(GIVEN RECORDS)

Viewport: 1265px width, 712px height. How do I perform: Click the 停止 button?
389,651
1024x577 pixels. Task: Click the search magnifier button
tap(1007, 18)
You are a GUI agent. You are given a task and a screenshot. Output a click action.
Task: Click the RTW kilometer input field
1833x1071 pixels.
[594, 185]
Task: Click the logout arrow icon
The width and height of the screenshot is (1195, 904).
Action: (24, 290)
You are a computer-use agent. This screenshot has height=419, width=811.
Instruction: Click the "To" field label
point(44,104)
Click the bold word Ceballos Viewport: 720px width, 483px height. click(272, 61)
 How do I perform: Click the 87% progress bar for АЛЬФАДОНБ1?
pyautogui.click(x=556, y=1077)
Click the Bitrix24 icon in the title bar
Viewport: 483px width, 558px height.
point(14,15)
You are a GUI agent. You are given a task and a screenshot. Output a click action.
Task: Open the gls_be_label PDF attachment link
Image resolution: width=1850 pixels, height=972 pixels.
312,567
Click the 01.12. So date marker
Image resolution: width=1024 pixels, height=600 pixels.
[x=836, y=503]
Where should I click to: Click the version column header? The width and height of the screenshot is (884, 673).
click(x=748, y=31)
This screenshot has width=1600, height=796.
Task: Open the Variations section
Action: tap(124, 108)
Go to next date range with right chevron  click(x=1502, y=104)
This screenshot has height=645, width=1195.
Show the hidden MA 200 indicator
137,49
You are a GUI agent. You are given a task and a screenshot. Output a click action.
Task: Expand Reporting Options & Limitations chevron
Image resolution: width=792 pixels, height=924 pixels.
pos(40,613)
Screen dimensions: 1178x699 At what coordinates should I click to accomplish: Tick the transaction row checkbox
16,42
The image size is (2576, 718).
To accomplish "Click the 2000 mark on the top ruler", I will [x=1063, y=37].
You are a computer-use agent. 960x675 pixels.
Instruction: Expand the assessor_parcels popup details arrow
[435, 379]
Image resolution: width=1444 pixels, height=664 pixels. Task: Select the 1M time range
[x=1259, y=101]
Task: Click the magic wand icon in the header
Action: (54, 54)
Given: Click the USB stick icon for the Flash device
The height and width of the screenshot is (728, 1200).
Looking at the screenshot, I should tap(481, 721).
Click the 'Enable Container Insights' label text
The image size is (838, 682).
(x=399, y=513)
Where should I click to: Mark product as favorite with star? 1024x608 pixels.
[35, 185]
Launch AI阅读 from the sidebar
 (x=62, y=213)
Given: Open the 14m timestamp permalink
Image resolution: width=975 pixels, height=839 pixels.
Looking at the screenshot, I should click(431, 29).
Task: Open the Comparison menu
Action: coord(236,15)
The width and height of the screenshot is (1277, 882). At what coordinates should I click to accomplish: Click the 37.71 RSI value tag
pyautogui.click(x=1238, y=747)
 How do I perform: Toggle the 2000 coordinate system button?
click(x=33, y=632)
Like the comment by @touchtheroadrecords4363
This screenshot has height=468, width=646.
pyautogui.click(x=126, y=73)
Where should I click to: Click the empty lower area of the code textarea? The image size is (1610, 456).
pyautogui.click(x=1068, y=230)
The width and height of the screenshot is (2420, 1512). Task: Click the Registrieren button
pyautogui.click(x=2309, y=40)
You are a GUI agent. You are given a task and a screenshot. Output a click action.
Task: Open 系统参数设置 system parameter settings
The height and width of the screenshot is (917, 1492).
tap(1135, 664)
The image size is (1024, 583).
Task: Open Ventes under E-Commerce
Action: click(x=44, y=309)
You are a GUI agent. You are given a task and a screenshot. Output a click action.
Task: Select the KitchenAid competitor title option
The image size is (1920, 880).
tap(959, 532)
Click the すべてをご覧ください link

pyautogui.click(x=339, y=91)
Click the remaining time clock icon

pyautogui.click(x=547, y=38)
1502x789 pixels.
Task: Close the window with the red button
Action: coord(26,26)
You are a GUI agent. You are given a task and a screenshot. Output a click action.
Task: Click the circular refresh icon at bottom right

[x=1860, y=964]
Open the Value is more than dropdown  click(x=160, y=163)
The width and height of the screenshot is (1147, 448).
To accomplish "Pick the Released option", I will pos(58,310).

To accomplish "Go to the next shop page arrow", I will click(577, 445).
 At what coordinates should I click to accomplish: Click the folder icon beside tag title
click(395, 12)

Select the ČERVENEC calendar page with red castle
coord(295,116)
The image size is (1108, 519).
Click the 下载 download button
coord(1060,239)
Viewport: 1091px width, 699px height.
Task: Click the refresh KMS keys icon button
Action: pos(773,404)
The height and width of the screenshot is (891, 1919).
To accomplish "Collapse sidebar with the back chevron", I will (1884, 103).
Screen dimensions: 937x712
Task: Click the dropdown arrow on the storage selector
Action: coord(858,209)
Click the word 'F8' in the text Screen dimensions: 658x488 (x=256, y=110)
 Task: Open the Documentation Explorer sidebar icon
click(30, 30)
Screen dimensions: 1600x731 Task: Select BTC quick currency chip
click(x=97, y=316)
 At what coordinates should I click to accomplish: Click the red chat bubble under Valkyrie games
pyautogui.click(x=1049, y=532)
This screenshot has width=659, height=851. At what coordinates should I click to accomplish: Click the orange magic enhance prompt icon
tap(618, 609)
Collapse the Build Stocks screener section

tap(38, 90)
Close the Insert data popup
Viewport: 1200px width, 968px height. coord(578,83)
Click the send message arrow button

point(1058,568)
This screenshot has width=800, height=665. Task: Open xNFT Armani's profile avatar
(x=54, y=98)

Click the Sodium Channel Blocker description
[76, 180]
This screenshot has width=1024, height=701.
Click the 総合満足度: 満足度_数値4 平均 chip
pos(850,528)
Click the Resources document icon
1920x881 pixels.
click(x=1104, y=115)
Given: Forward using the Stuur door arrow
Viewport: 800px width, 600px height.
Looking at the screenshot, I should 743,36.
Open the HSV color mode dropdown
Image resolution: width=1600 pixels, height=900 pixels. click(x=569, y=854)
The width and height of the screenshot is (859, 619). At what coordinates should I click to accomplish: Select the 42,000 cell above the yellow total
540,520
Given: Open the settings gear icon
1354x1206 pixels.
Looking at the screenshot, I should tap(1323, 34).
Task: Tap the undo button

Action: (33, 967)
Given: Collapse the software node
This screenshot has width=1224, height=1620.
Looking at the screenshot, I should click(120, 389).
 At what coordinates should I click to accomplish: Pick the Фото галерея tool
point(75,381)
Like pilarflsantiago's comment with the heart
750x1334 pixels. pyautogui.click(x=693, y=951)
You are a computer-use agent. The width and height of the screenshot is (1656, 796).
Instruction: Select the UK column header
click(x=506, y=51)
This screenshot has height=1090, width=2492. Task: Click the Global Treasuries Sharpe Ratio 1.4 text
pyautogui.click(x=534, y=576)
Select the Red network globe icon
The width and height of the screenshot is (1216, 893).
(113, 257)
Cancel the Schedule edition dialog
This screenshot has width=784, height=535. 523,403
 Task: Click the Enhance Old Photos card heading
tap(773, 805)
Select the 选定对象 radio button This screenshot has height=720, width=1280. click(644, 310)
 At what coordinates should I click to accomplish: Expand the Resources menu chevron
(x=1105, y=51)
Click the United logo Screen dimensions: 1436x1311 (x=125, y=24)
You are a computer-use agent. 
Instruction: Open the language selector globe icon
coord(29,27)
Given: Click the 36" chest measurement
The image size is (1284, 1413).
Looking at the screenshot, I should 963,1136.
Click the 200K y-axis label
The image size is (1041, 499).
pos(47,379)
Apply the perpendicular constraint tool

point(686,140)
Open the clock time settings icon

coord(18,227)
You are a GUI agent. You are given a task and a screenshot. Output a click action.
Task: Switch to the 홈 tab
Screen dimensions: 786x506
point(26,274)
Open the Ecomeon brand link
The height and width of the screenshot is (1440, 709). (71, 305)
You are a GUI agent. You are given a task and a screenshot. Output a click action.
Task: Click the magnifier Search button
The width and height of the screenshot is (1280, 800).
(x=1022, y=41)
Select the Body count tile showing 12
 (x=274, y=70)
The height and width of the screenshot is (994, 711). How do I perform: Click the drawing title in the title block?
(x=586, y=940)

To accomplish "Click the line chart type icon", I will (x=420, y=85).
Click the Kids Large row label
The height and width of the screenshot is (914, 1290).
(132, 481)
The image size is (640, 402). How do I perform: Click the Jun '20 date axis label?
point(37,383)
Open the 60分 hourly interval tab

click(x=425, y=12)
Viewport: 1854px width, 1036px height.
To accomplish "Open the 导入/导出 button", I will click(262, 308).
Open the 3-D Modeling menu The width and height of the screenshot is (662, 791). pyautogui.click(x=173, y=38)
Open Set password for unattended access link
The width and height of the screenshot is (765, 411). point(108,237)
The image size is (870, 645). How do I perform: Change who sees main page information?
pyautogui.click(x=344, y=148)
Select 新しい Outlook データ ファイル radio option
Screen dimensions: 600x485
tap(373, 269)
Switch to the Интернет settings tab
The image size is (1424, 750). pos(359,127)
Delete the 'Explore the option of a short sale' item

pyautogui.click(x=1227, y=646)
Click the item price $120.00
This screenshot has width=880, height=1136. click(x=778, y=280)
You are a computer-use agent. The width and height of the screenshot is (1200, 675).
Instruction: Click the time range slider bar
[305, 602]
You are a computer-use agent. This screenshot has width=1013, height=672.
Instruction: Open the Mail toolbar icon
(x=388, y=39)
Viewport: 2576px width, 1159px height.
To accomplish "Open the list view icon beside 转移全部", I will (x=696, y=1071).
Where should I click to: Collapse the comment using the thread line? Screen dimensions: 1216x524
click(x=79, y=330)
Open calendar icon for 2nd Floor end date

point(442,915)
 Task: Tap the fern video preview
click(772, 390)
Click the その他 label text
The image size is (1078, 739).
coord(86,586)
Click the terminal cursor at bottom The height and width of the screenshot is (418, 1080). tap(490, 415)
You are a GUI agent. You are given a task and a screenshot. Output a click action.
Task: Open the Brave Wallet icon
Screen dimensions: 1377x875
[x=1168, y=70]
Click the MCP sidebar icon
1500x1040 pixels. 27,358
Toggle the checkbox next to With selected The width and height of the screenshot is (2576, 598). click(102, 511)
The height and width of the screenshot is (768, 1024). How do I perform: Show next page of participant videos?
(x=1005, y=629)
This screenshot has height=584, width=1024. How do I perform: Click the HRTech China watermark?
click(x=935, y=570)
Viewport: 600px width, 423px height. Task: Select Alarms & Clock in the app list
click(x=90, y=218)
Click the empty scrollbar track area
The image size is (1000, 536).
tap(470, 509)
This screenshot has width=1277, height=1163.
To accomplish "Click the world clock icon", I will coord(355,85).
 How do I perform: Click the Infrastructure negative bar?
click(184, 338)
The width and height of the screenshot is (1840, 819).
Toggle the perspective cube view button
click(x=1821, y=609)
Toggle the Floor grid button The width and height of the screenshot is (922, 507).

(End GIVEN RECORDS)

**THE TASK**.
Return exactly the lines from the beginning of the data above through the one containing "has height=419, width=811.", please. Include both end lines and add nothing else.

**RESULT FOR THIS EXERCISE**.
Viewport: 1265px width, 712px height. How do I perform: Click the 停止 button?
389,651
1024x577 pixels. Task: Click the search magnifier button
tap(1007, 18)
You are a GUI agent. You are given a task and a screenshot. Output a click action.
Task: Click the RTW kilometer input field
1833x1071 pixels.
[594, 185]
Task: Click the logout arrow icon
The width and height of the screenshot is (1195, 904).
Action: (24, 290)
You are a computer-use agent. This screenshot has height=419, width=811.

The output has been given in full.